Closed vsolontsov-ll closed 4 months ago
Interesting! Should be easy to write a reproducer for this. Do you have one? Would save me the time. There's absolutely no reason why those too should differ, and 1700-2100 usec sounds pretty out there in terms of timing.
What kernel are you on?
Interesting! Should be easy to write a reproducer for this. Do you have one? Would save me the time. There's absolutely no reason why those too should differ, and 1700-2100 usec sounds pretty out there in terms of timing.
I don't have a clean one which I can provide. I will prepare one on the weekend.
What kernel are you on?
It's 6.1.
I just wrote my own, it was a 2 min job. From initial results, I see ~100 usec, which seems a lot more reasonable. That's with a thread writing a timestamp every 100 msec, and the main thread having a multishot poll and then doing a read(2) based on that trigger and dumping how long the time was since the thread wrote the timeval and until we read it. So that includes the pipe write time, and the pipe read time as well in those 100 usec.

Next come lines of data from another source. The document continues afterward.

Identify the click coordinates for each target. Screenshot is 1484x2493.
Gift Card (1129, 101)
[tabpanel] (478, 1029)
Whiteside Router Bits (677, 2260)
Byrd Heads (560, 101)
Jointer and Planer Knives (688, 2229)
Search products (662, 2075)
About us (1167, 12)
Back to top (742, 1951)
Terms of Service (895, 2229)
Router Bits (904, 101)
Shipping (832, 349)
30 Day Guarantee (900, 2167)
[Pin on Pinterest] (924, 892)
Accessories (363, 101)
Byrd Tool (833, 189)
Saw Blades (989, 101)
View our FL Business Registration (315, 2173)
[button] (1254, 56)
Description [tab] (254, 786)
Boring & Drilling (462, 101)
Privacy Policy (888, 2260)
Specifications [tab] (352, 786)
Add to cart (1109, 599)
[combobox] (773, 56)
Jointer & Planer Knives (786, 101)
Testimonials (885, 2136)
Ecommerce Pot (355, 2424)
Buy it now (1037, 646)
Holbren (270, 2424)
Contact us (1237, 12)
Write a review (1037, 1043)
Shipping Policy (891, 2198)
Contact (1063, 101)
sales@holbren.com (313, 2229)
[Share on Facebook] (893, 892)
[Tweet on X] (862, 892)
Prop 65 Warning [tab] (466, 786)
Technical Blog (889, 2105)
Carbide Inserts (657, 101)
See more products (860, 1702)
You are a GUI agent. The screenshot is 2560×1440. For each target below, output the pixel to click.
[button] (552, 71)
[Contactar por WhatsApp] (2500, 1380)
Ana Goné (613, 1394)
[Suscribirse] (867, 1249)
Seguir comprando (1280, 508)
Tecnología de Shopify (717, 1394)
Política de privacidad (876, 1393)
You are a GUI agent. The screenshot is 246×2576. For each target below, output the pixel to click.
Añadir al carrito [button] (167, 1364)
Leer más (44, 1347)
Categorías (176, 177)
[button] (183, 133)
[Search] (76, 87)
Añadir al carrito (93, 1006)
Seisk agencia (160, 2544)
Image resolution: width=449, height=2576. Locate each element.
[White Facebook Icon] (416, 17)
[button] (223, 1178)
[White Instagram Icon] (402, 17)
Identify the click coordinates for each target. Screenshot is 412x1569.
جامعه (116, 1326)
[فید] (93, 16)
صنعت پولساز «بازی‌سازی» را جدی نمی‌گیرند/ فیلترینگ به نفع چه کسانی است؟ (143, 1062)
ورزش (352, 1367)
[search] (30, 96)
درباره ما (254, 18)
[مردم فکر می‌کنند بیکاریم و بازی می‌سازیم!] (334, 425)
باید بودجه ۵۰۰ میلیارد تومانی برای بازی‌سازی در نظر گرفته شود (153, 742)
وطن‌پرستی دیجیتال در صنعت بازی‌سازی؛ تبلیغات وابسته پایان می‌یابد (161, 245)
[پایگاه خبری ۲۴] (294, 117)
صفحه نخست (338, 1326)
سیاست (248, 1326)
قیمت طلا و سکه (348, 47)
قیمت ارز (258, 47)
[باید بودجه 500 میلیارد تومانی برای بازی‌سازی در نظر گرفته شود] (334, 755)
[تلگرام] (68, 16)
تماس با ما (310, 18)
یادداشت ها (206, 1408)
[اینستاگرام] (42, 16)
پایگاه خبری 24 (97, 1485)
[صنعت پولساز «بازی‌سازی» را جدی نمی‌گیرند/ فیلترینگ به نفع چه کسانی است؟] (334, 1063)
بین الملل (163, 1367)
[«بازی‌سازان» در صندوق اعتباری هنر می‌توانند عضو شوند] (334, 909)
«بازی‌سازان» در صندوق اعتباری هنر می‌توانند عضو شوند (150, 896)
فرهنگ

Since yours is an order of magnitude higher than that, that seems odd. I'll poke a bit... Maybe it's the wait_cqes part. I'll need to see your actual code as it seems fine here.
Same results using io_uring_wait_cqes(ring, &cqe, 1, &ts, NULL) with ts having tv_sec = 1.
I didn't reproduce, as you can read above it's not showing any difference, and the results are not showing a difference and are much more inline with what I'd expect. Yours seem really slow. So a reproducer would be nice, but mostly because I suspect you're doing something wrong.
My bad -- my figures are in nanoseconds. I originally wrote the benchmark in TSC but then moved to clock_gettime() and nonos. Sorry for confusion, I can imagine your thoughts about 1msec latency.
Ahhh nanoseconds makes a lot more sense! Here's my test case:
axboe@intel ~> ./pipe-lat-bench 1 100
Using epoll, wait usec 100
Avg wakeup time: 6
axboe@intel ~> ./pipe-lat-bench 0 100
Using io_uring, wait usec 100
Avg wakeup time: 6
As mentioned, my numbers include the pipe write time and pipe read time.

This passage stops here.